#### RECORDS SUPPLIED

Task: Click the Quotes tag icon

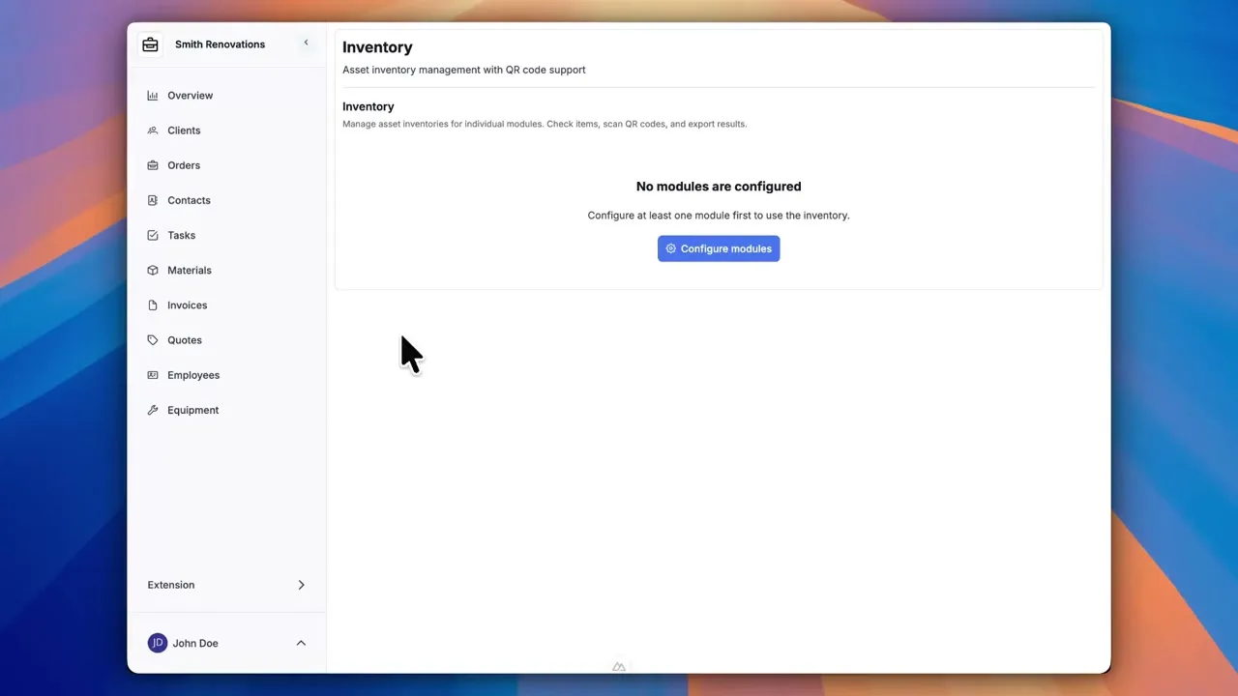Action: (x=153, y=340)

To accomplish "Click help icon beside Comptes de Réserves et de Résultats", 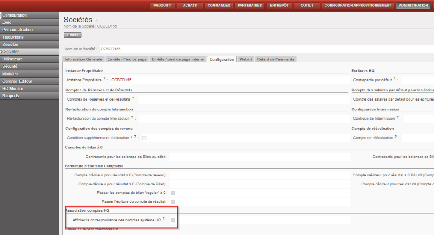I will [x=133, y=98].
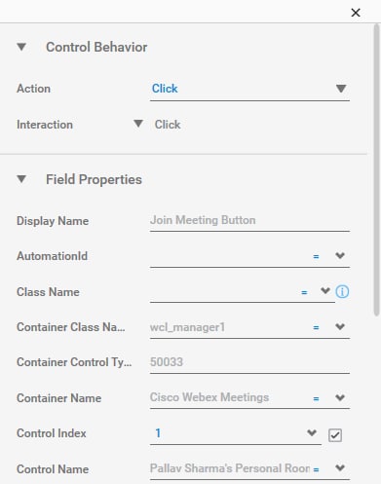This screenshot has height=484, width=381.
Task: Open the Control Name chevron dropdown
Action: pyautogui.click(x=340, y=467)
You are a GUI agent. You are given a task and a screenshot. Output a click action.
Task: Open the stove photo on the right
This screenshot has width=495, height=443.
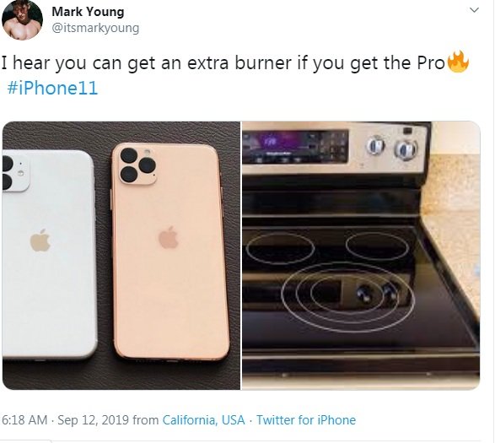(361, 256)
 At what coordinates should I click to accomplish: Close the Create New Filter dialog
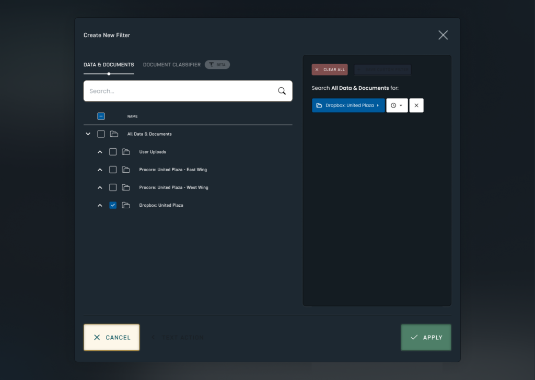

########
#### RECORDS SUPPLIED

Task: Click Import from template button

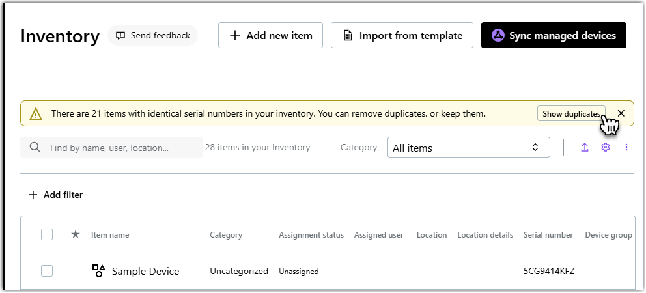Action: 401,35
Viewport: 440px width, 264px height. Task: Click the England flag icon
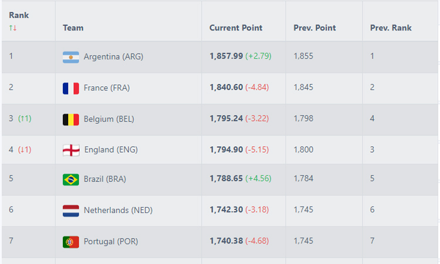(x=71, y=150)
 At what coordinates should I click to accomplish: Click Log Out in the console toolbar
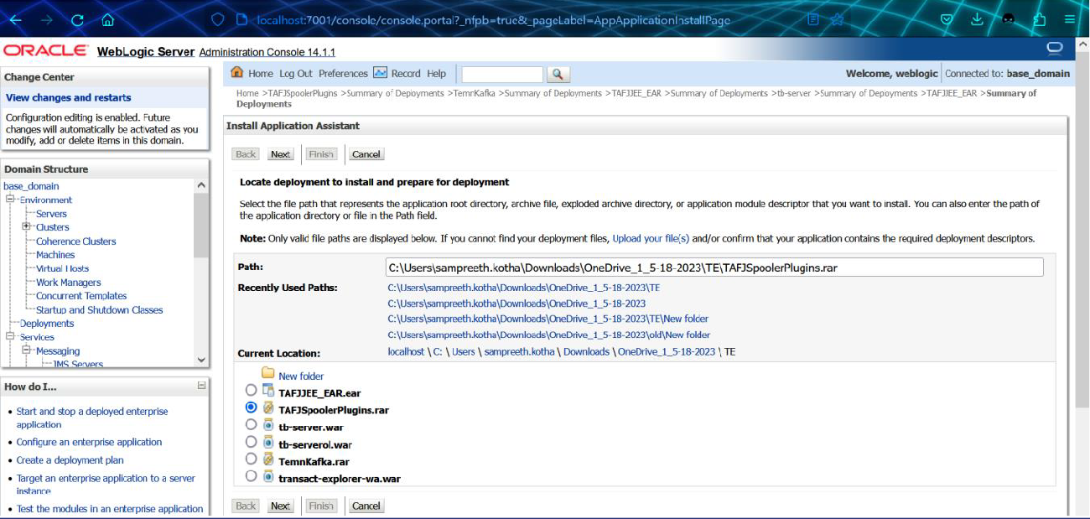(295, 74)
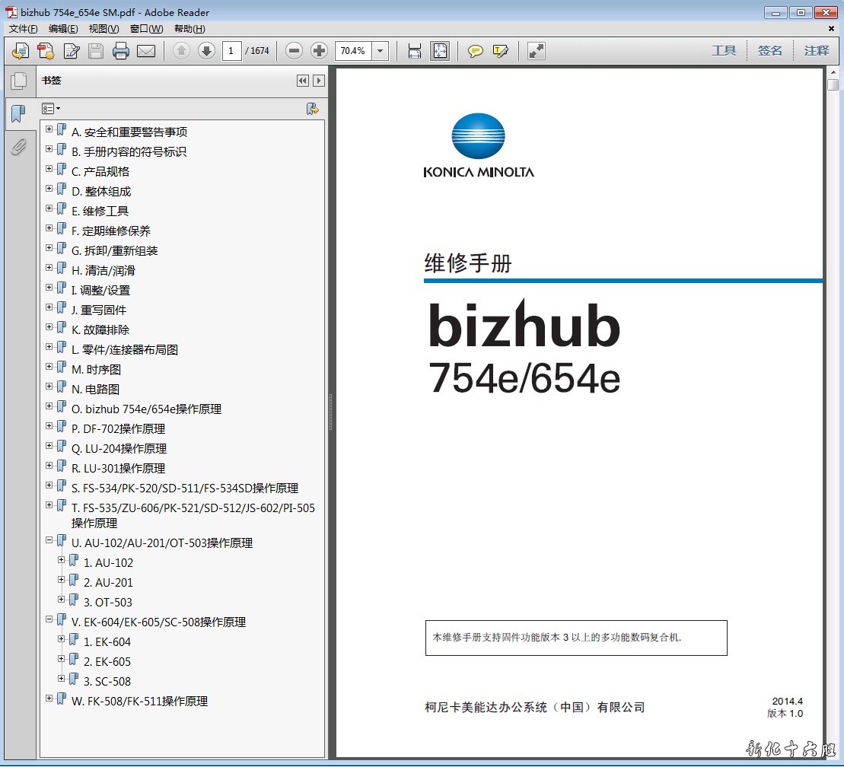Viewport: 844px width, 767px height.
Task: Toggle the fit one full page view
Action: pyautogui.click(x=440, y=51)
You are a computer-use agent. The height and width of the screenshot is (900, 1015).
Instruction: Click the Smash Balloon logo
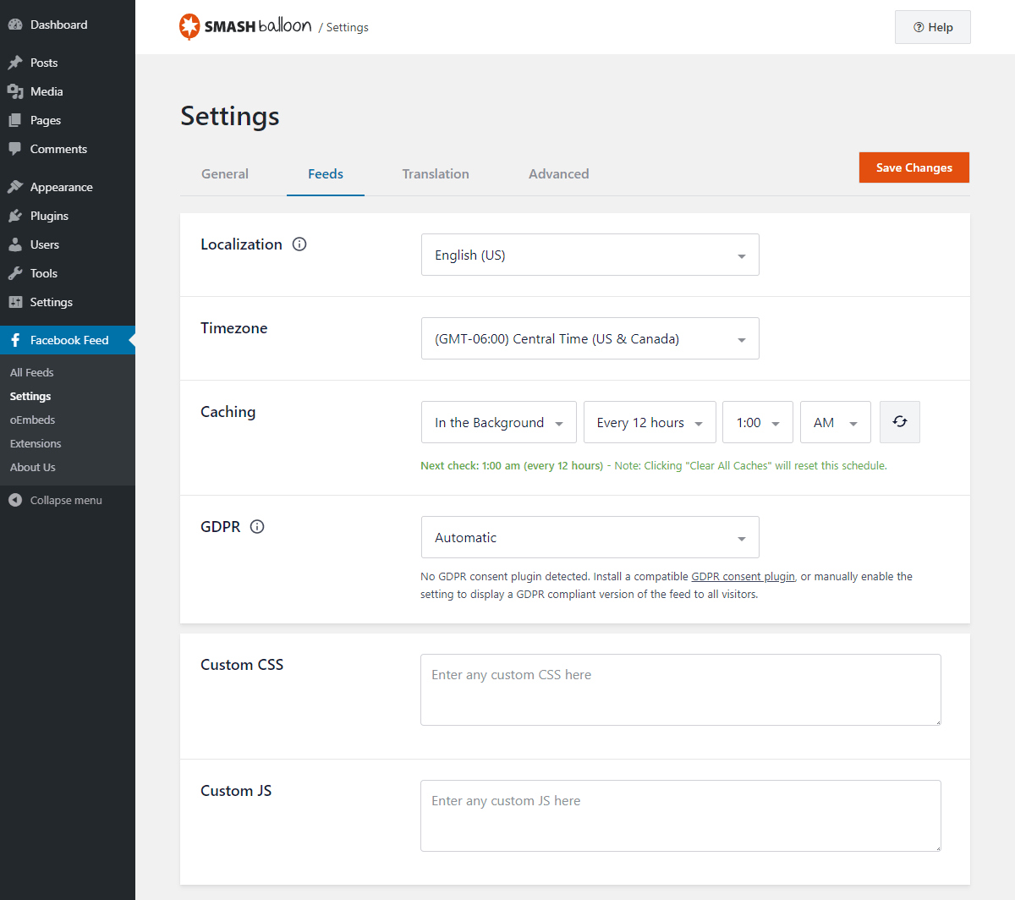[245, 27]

########

» DESCRIPTION OF THE TASK: Take each line in the listing that has the word "agent" and copy it.

» ANSWER SPACE:
You are a GUI agent. You are given a task and a screenshot. Output a click action.
You are a computer-use agent. The height and width of the screenshot is (900, 1015).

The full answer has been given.